The inverse form of the hyperbolic sine function is called the inverse hyperbolic sine function.

It is expressed in mathematical form from the mathematical expression of hyperbolic sine function. Hyperbolic sine function is expressed in exponential form but the inverse hyperbolic function is written in logarithmic function form.

$x$ and $y$ are two literals. Assume, the value of $x$ is equal to the hyperbolic sine of $y$. Therefore, the value of $y$ is equal to the inverse hyperbolic sine of $x$ mathematically.

$x = \sinh{y} \,\,\Leftrightarrow \,\, y = \sinh^{-1}{x}$

01.

According to the definition of hyperbolic sine function, express hyperbolic sine function in mathematical form.

$\implies x = \dfrac{e^y-e^{-y}}{2}$

$\implies x = \dfrac{e^y-\dfrac{1}{e^y}}{2}$

$\implies x = \dfrac{\dfrac{e^{2y}-1}{e^y}}{2}$

$\implies x = \dfrac{e^{2y}-1}{2e^y}$

$\implies x \times 2e^y = e^{2y}-1$

$\implies 2xe^y = e^{2y}-1$

$\implies 0 = e^{2y}-2xe^y-1$

$\implies e^{2y}-2xe^y-1=0$

$\implies {(e^y)}^2-2xe^y-1=0$

Take $m = e^y$ and transform the equation in terms of $m$.

$\therefore \,\,\,\,\,\, m^2-2xm-1=0$

02.

The equation is a quadratic equation in terms of $m$ and solve this equation to obtain the value of $m$.

$m = \dfrac{-(-2x) \pm \sqrt{{(-2x)}^2-4 \times 1 \times (-1)}}{2 \times 1}$

$\implies m = \dfrac{2x \pm \sqrt{4x^2+4}}{2}$

$\implies m = \dfrac{2x \pm \sqrt{4(x^2+1)}}{2}$

$\implies m = \dfrac{2x \pm 2\sqrt{x^2+1}}{2}$

$\implies m = \dfrac{2(x \pm \sqrt{x^2+1})}{2}$

$\implies \require{cancel} m = \dfrac{\cancel{2}(x \pm \sqrt{x^2+1})}{\cancel{2}}$

$\implies m = x \pm \sqrt{x^2+1}$

Actually $m = e^y$. So, replace $m$ by $e^y$ in the solution.

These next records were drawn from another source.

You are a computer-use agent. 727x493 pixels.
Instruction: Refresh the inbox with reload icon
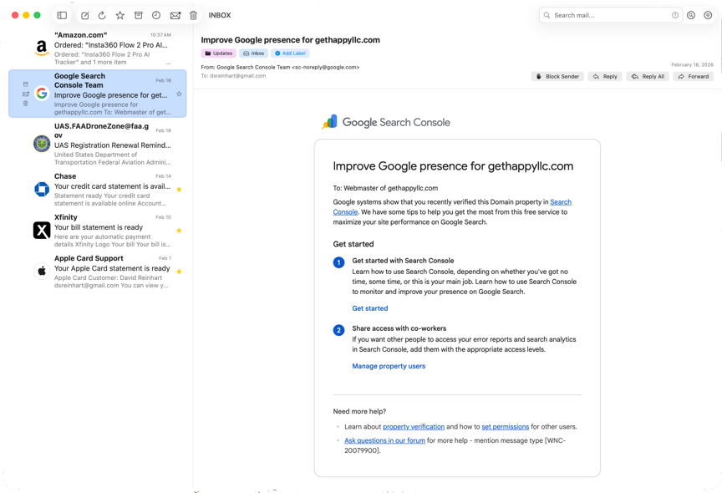(x=102, y=15)
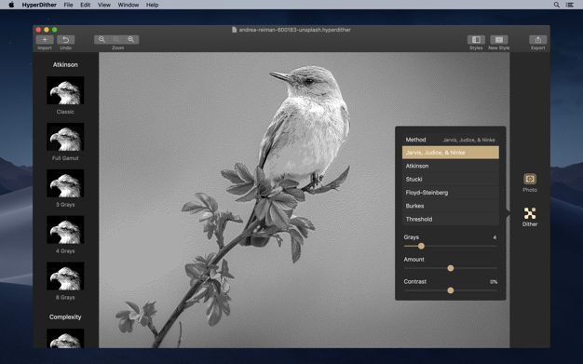Click the Grays slider handle
583x364 pixels.
click(421, 246)
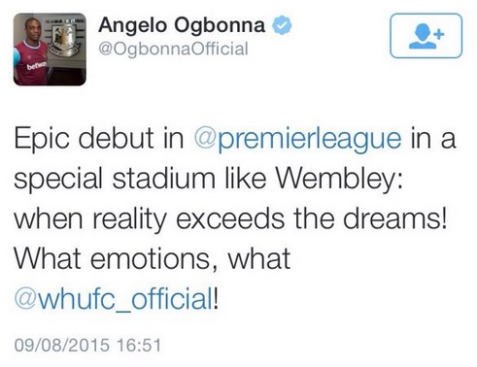This screenshot has height=367, width=477.
Task: Open the @whufc_official mention link
Action: pyautogui.click(x=114, y=298)
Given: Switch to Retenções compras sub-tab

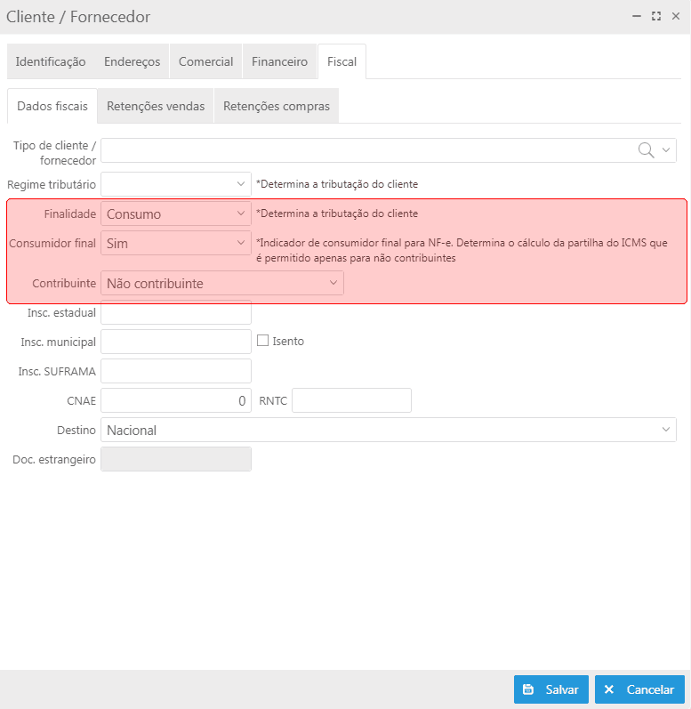Looking at the screenshot, I should 276,106.
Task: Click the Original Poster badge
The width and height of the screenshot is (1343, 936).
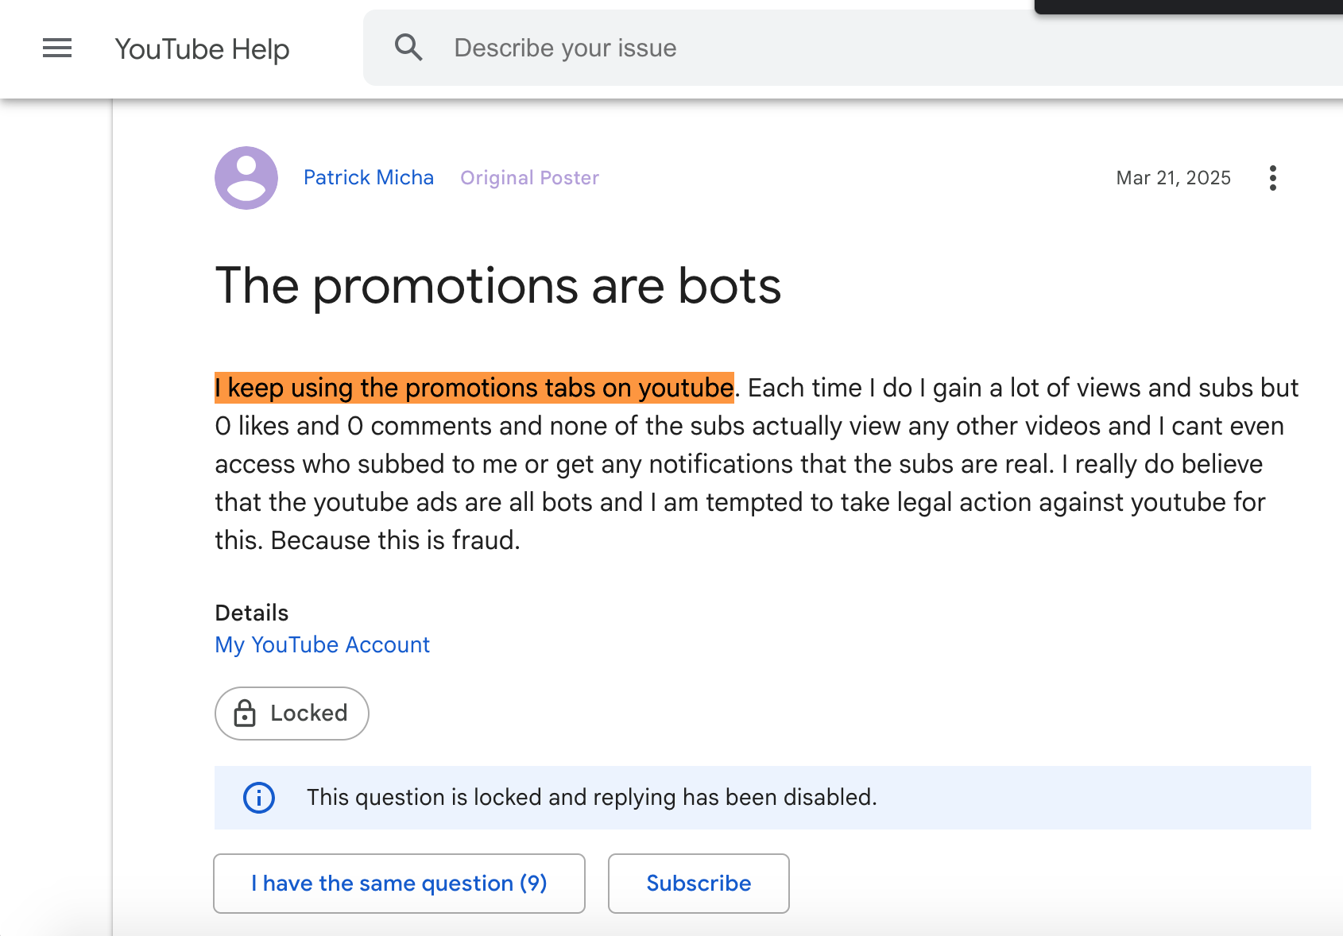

$\implies e^y = x \pm \sqrt{x^2+1}$

$\therefore \,\,\,\,\,\, e^y = x + \sqrt{x^2+1}$ and $e^y = x-\sqrt{x^2+1}$

03.

$e$ is a mathematical constant and it is a positive irrational number. The value of $y$ can be either positive or negative number but the value of $e$ raised to the power of $y$ is always positive. Therefore, $e^y > 0$.

Substitute positive and negative values instead of $x$ and observe the values of the expressions.

If $x = 0$, then $0+\sqrt{{(0)}^2+1} = 1$ and $0-\sqrt{{(0)}^2+1} = -1$

If $x = 1$, then $1+\sqrt{{(1)}^2+1} = 2.4142$ and $1-\sqrt{{(1)}^2+1} = -0.4142$

If $x = 2$, then $2+\sqrt{{(2)}^2+1} = 4.2361$ and $2-\sqrt{{(2)}^2+1} = -0.2361$

If $x = 3$, then $3+\sqrt{{(3)}^2+1} = 6.1623$ and $3-\sqrt{{(3)}^2+1} = -0.1623$

$\vdots$

If $x = -1$, then $-1+\sqrt{{(-1)}^2+1} = 0.4142$ and $-1-\sqrt{{(-1)}^2+1} = -2.4142$

If $x = -2$, then $-2+\sqrt{{(-2)}^2+1} = 0.2361$ and $-2-\sqrt{{(-2)}^2+1} = -4.2361$

If $x = -3$, then $-3+\sqrt{{(-3)}^2+1} = 0.1623$ and $-3-\sqrt{{(-3)}^2+1} = -6.1623$

$\vdots$

It is observed that the value of $x+\sqrt{x^2+1}$ is always positive for both positive and negative values but the value of $x-\sqrt{x^2+1}$ is always negative for both positive and negative values.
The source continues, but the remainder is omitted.